After a record-setting month in March, national home sales fell 1.7 per cent in April 2017, according to new statistics from the Canadian Real Estate Association (CREA).
April sales were down on a monthly basis on two-thirds of all local markets, led by the Greater Toronto Area (GTA) and offset by gains in Greater Vancouver and the Fraser Valley.
Actual (not seasonally adjusted) activity fell 7.5 per cent year-over-year, with declines in nearly 70 per cent of all local markets. Sales had the greatest decline in the Lower Mainland of British Columbia, where sales activity remains well below last year’s record levels. The GTA’s activity also factored into the decline, as sales slowed compared to record levels set in April 2016.
“Sales in Vancouver are down from record levels in the first half of last year but the gap has started to close,” said Andrew Peck, CREA president, in a press release. “Meanwhile, sales are up in Calgary and Edmonton from last year’s lows and trending higher in Ottawa and Montreal.”
“Homebuyers and sellers both reacted to the recent Ontario government policy announcement aimed at cooling housing markets in and around Toronto,” added Gregory Klump, CREA’s chief economist. “The number of new listings in April spiked to record levels in the GTA, Oakville-Milton, Hamilton-Burlington and Kitchener-Waterloo, where there had been a severe supply shortage. And with only ten days to go between the announcement and the end of the month, sales in each of these markets were down from the previous month. It suggests these housing markets have started to cool. Policy makers will no doubt continue to keep a close eye on the combined effect of federal and provincial measures aimed at cooling housing markets of particular concern, while avoiding further regulatory changes that risk producing collateral damage in communities where the housing market is well balanced or already favours buyers.”

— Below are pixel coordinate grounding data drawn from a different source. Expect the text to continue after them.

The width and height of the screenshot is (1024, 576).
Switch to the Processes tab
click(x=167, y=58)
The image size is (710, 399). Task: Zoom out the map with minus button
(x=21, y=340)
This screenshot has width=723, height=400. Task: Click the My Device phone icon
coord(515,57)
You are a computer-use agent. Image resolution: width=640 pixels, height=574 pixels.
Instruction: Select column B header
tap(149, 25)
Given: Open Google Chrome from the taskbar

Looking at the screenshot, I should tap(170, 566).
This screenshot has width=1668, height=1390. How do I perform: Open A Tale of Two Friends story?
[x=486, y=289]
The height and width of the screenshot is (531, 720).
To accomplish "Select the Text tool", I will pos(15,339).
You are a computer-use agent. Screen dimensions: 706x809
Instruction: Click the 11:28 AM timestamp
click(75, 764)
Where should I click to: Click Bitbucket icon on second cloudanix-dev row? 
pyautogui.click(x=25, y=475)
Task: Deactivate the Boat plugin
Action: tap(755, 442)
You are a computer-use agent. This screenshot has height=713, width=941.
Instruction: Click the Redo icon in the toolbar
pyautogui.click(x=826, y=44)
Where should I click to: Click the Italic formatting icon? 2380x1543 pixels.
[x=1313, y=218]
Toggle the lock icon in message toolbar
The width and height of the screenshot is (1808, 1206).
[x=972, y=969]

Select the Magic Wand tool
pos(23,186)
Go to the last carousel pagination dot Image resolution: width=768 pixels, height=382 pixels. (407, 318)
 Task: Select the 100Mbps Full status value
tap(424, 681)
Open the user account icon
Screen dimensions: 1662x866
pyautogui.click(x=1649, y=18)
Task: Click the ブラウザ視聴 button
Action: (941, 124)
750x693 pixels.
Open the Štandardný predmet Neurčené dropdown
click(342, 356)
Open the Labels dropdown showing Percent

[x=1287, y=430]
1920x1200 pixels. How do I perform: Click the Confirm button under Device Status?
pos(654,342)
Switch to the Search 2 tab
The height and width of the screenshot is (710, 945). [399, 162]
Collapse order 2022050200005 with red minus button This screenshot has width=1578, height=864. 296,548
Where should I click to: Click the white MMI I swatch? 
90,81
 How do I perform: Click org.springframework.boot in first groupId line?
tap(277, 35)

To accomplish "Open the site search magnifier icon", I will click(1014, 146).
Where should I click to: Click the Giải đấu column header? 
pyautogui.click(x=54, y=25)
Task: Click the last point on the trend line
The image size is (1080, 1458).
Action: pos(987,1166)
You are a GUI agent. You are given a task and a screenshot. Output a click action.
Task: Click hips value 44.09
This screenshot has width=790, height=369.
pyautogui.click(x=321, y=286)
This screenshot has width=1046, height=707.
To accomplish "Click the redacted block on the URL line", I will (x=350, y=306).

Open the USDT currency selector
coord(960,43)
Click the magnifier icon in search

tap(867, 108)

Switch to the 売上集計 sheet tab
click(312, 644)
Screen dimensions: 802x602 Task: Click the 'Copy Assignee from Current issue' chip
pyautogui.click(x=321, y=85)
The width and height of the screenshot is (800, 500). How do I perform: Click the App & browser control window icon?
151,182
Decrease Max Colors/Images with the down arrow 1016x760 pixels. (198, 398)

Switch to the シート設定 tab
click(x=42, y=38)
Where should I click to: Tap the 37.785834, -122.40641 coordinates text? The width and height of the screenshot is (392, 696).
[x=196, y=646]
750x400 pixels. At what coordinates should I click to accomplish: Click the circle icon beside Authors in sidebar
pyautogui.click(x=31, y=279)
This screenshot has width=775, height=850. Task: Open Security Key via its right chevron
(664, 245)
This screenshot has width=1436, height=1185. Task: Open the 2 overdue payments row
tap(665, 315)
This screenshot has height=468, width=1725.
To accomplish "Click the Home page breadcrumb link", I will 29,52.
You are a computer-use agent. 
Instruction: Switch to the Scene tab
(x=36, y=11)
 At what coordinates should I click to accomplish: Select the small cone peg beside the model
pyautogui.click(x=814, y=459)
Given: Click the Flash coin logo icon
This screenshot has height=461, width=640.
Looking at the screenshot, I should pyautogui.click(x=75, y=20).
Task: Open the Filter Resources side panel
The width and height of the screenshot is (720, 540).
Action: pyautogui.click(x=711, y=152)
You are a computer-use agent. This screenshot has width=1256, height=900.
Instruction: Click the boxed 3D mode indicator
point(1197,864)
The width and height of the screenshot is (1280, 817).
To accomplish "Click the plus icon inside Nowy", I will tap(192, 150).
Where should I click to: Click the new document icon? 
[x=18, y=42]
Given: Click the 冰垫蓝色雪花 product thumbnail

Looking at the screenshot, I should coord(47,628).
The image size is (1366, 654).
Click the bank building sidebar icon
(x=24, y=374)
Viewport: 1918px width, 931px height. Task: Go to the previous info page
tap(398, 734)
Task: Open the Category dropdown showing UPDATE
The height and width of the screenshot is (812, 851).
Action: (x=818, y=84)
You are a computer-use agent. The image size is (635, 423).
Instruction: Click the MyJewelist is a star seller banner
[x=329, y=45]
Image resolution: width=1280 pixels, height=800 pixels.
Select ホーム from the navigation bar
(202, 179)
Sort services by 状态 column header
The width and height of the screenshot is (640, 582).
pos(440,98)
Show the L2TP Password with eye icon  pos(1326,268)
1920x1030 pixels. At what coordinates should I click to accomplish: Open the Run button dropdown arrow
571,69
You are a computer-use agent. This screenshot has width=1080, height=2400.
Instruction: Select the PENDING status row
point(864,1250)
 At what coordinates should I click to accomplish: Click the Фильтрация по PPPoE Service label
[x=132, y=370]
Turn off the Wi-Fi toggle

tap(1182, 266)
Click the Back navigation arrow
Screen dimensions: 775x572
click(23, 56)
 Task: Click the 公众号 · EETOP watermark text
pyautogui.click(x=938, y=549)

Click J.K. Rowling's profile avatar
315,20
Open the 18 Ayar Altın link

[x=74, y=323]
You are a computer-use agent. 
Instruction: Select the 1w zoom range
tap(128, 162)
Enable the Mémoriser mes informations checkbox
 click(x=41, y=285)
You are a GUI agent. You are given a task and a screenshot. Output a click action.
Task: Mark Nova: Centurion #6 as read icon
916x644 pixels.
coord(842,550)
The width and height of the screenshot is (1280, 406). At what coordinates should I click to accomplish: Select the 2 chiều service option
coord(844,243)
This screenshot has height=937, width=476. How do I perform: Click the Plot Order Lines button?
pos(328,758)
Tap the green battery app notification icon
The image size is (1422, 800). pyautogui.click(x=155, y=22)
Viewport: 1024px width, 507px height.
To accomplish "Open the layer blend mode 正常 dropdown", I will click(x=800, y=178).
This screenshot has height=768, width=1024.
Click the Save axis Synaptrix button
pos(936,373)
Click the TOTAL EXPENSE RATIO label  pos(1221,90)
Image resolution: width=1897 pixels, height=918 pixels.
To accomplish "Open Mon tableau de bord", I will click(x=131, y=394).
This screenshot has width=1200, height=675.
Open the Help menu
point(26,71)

The number of newly listed homes climbed 10 per cent from March to April 2017, led by a 36 per cent increase in the GTA. Housing markets in the Greater Golden Horseshoe also saw similar percentage increases.
The increase in new listings and falling sales resulted in the national sales-to-new listings ratio falling to 60.1 per cent in April, compared to 67.3 per cent in March. This indicates a sellers’ market, but is close to representing balanced housing market conditions.
The ratio was above 60 per cent in just over half of all local housing markets in April, especially those in British Columbia and southwestern Ontario. The GTA’s housing market became more balanced in April, while Greater Vancouver and the Fraser Valley returned to sellers’ markets.
The Aggregate Composite MLS HPI climbed 19.8 per cent year-over-year in April 2017. Price gains increased across all benchmark housing categories tracked by the index.
The average price of a two-storey single family home had the strongest year-over-year price gains at 21.8 per cent, followed by townhouse/row units, which increased by 19.9 per cent. Apartment units saw price increases of 18.8 per cent, while one-storey single family homes increased in price by 17.2 per cent. Benchmark home prices were up on a year-over-year basis in 11 of 13 housing markets tracked by the MLS HPI, but price trends varied widely by location.
The actual (not seasonally adjusted) national average sale price for homes in April 2017 climbed 10.4 per cent year-over-year to reach $559,317. This figure continues to be pulled upward by sales activity in Greater Vancouver and Greater Toronto, two of the country’s most active and expensive housing markets. When excluding these two markets from calculations, the average price drops by more than $150,000.